DATASET RECORDS Start Marker

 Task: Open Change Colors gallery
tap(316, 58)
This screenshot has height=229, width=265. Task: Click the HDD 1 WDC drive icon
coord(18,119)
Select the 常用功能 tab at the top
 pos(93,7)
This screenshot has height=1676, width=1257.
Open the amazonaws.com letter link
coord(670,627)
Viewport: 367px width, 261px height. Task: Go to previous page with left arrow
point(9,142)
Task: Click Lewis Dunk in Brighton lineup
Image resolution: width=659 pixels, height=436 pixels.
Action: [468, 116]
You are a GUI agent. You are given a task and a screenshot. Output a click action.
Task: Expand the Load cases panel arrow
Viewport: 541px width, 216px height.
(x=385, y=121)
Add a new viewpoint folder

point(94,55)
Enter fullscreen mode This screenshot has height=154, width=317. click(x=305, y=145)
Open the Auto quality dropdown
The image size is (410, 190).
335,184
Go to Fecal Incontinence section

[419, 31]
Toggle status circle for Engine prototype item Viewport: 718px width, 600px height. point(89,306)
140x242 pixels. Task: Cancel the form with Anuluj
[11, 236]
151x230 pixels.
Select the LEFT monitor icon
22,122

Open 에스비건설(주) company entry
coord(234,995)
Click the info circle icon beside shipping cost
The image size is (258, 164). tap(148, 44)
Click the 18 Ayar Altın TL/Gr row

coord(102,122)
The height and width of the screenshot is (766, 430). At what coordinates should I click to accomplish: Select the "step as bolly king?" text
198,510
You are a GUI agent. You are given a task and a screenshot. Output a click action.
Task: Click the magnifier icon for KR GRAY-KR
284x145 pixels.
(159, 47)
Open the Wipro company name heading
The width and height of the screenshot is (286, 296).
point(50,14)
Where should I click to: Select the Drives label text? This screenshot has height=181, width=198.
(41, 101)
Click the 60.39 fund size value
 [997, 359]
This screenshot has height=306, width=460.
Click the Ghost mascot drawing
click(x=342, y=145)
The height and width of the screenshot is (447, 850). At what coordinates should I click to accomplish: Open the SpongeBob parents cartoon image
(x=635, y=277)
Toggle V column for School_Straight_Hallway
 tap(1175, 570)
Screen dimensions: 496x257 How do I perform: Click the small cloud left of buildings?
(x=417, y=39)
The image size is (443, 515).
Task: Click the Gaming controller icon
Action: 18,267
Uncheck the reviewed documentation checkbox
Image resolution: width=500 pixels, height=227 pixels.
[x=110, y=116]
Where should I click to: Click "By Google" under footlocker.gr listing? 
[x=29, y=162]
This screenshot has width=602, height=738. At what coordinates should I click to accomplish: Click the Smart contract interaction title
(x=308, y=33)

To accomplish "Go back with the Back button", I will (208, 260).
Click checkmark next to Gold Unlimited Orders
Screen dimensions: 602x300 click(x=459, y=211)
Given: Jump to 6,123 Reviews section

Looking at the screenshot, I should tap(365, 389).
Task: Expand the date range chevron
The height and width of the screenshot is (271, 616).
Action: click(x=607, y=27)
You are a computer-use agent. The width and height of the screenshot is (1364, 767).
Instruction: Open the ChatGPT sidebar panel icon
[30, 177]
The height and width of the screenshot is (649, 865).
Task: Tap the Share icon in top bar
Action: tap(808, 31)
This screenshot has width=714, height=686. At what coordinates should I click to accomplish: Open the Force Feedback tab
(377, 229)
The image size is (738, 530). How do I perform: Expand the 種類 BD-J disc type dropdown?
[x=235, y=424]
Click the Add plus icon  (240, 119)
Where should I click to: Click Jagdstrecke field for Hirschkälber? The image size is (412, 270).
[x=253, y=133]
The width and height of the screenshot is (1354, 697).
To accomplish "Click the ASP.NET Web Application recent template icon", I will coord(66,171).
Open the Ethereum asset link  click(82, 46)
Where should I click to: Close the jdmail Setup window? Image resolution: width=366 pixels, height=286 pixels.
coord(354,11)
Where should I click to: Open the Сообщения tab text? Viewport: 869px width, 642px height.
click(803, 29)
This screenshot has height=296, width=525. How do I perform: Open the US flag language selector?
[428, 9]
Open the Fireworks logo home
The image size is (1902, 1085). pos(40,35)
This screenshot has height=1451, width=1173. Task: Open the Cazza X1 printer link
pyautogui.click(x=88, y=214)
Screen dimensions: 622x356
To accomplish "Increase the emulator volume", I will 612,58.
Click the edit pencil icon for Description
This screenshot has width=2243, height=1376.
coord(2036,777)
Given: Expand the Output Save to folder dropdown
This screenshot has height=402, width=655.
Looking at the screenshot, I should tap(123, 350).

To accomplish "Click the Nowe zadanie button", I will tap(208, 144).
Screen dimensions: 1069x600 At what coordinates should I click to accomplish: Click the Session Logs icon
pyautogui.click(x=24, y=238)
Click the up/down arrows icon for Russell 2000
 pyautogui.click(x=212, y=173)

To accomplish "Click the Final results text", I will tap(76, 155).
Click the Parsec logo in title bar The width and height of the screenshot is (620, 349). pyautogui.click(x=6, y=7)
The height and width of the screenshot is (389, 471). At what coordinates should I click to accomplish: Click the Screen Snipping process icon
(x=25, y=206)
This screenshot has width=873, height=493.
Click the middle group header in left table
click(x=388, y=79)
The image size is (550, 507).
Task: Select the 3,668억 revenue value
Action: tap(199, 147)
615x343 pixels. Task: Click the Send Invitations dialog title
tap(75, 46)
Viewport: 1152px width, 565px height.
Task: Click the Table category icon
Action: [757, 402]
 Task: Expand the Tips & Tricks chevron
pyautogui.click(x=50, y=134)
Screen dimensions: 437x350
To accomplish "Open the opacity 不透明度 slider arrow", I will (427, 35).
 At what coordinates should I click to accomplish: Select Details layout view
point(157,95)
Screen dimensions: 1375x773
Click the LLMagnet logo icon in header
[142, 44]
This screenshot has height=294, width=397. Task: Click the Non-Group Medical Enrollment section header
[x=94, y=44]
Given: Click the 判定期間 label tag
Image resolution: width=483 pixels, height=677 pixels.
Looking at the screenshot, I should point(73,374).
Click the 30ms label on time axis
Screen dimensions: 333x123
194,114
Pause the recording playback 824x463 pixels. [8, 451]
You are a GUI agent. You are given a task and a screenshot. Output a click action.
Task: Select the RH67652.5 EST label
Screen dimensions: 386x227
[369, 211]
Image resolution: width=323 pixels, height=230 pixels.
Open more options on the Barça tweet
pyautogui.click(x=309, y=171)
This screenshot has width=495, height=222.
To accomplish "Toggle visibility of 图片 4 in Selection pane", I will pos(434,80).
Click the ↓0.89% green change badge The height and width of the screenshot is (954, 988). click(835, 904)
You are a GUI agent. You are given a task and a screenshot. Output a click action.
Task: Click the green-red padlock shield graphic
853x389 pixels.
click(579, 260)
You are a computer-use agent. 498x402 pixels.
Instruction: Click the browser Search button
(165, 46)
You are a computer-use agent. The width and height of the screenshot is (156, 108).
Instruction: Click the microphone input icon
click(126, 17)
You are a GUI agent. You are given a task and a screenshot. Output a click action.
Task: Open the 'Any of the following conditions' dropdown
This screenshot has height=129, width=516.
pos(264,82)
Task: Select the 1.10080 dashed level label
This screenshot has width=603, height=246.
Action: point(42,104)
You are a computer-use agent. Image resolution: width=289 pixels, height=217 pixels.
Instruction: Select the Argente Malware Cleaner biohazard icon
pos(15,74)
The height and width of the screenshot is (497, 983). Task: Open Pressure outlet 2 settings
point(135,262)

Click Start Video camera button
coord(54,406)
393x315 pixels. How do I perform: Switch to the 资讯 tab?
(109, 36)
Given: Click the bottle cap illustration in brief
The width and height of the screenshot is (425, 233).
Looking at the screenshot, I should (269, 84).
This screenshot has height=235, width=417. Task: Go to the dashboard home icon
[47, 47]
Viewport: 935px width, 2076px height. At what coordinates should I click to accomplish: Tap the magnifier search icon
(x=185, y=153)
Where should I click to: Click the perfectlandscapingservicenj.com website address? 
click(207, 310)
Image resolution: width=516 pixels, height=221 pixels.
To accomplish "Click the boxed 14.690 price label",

DATASET RECORDS End Marker

PROBLEM TO SOLVE>
Scan the records above. Return every line with "will" in it.

TASK SOLUTION>
To accomplish "Go back with the Back button", I will (208, 260).
To accomplish "Click the ASP.NET Web Application recent template icon", I will coord(66,171).
To accomplish "Increase the emulator volume", I will 612,58.
To accomplish "Click the Nowe zadanie button", I will tap(208, 144).
To accomplish "Click the Final results text", I will tap(76, 155).
To accomplish "Open the opacity 不透明度 slider arrow", I will (427, 35).
To accomplish "Toggle visibility of 图片 4 in Selection pane", I will pos(434,80).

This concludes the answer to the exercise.